Unreleased, untitled album
Recording details
33-1/3 RPM monaural test pressing
- Brother Love’s Traveling Salvation show (Neil Diamond)
- Father Let Your Light Shine Down (Bill Wilson)
- Following My Lord (Bill Wilson)
- Rainmaker, The (Harry Nilsson-Bill Martin)
- Seems Like a Long Time (Rod Stewart)
- Five unidentified songs
Produced and engineered by Bill Josey Sr.

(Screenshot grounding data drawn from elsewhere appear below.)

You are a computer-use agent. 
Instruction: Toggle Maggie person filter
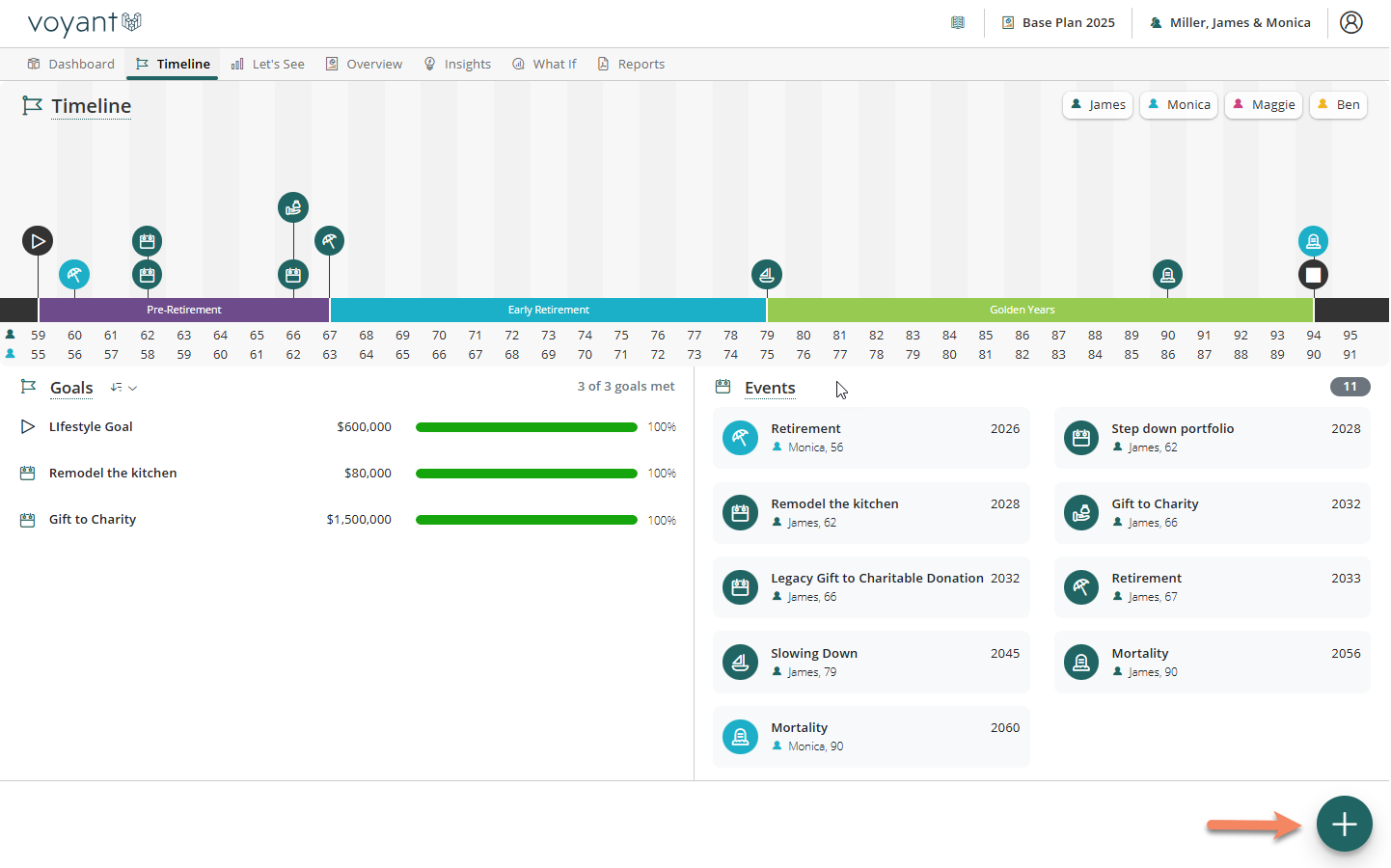click(1264, 105)
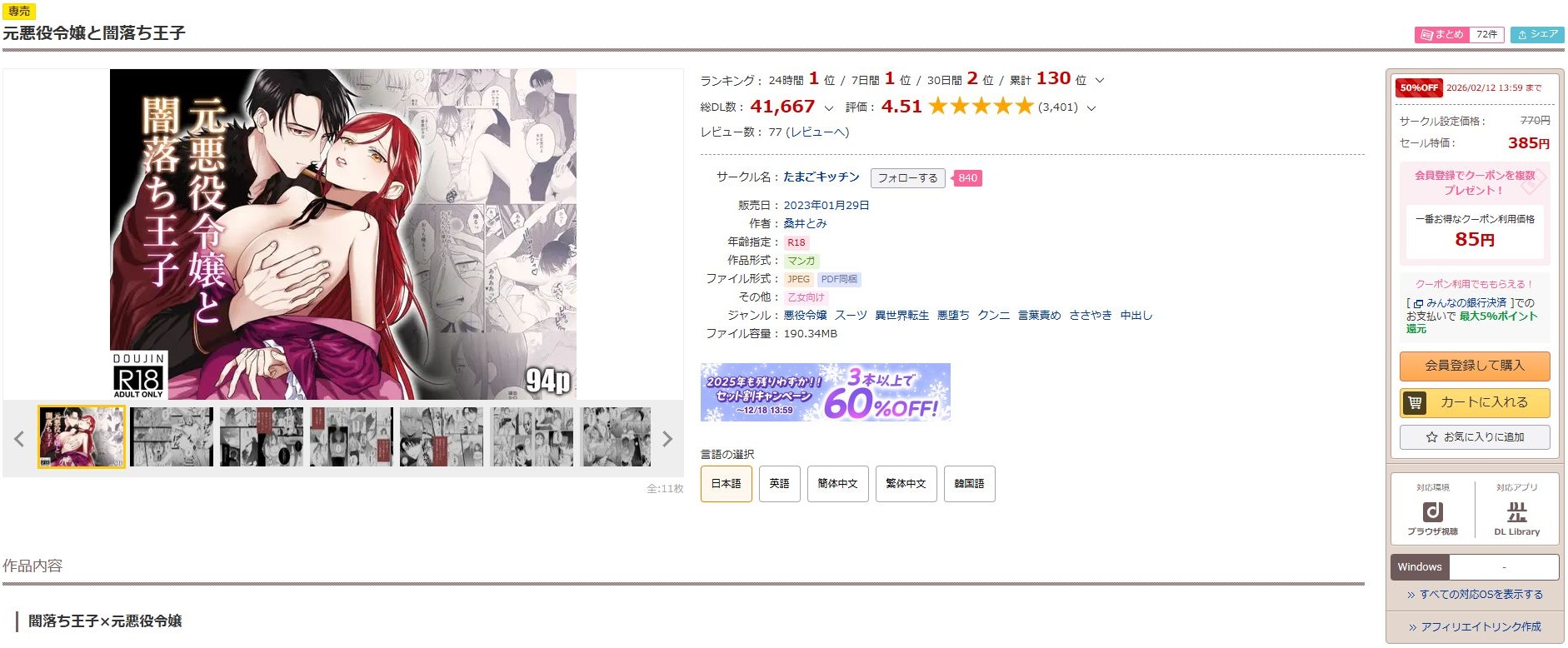Click the next thumbnails arrow
This screenshot has height=648, width=1568.
pos(667,439)
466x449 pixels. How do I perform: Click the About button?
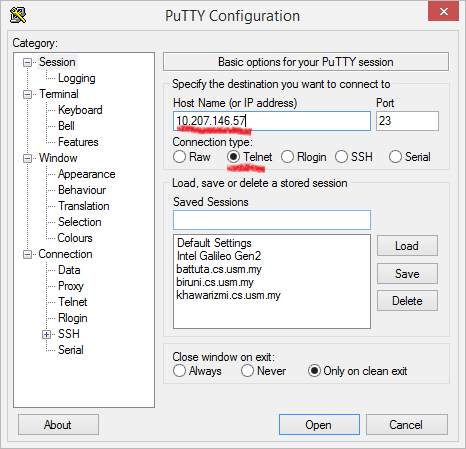click(x=58, y=425)

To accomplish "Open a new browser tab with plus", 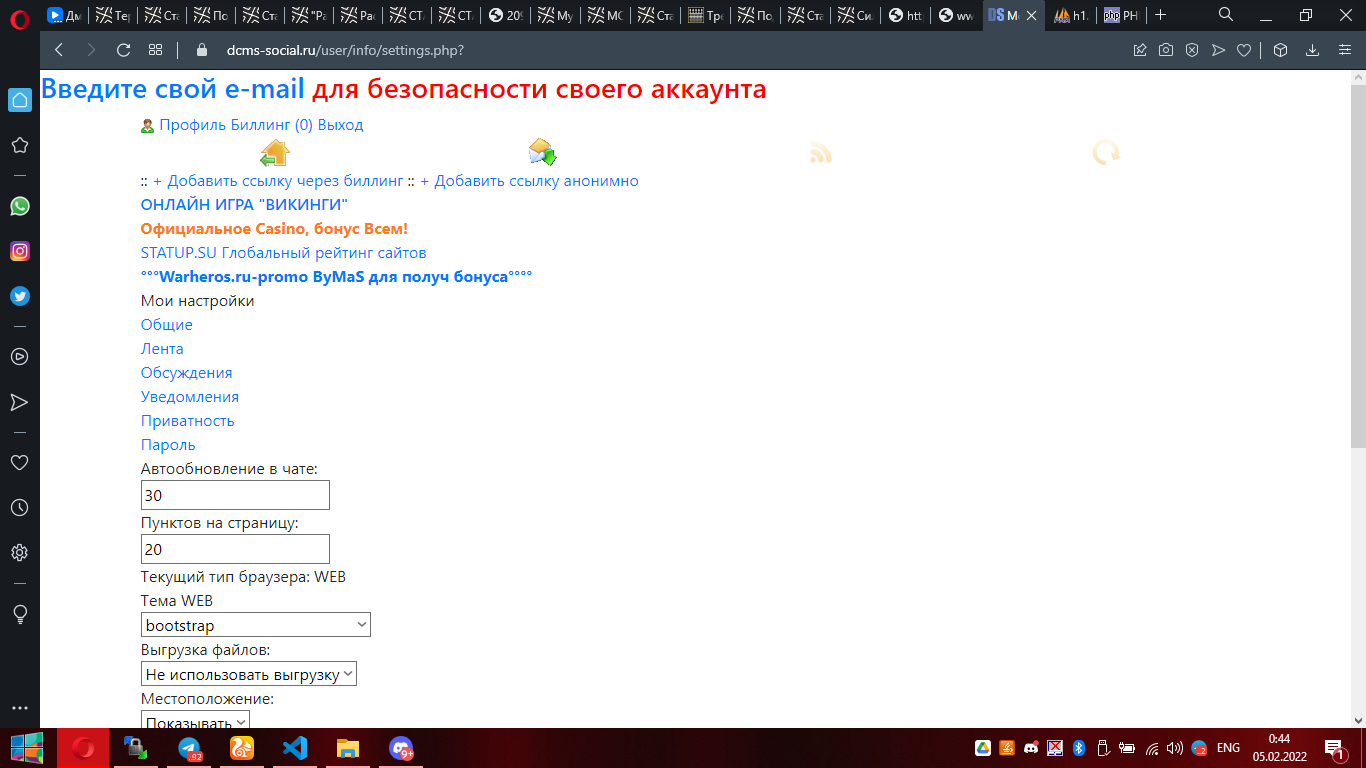I will point(1161,15).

Recorded at Sonobeat Studios, 705 North Lamar, Austin, Texas, on unknown dates in the second half of 1972
Recorded using...
- AKG D707E dynamic, ElectroVoice 665 dynamic, ElectroVoice Slimair 636 dynamic, and Sony ECM-22 electret condenser microphones
- Scully 280 half-inch 4-track, Stemco 500-4 half-inch 4-track, and Ampex AG-350 quarter-inch 2-track tape decks
- Custom 16-channel 4-bus mixing console
- Fairchild Lumiten 663ST stereo optical compressor
- Blonder-Tongue Audio Baton 9-band graphic equalizer
- Custom steel plate stereo reverb
- 3M (Scotch) 202 tape stock
Approximately 10-12 copies pressed
Generic unprinted Wakefield label packaged in plain white unprinted jacket
Lacquers mastered and vinyl copies pressed by Sidney J. Wakefield & Company, Phoenix, Arizona
In the dead wax...
- Side I: 16194 HEC 624
- Side II: 16194 HEC 624
- The tulip shape stamped next to the matrix number is the Sidney J. Wakefield logo. “HEC” are the initials of the Wakefield mastering engineer.
Listen!
Pleasant Street?
Although we don’t know the actual inspiration for the band’s name, there’s a Pleasant Street in Indianapolis’ historic Fountain Square district of Victorian-style homes built in the early 1900s, and we suspect the band was founded in this neighborhood and, perhaps, even on this street.
Our thanks to Anne Cline (daughter of Pleasant Street’s drummer Chuck Cline) for band stories and photos and Carrie McAfee (daughter of Pleasant Street’s bassist Tom Williams) for additional background information on the band.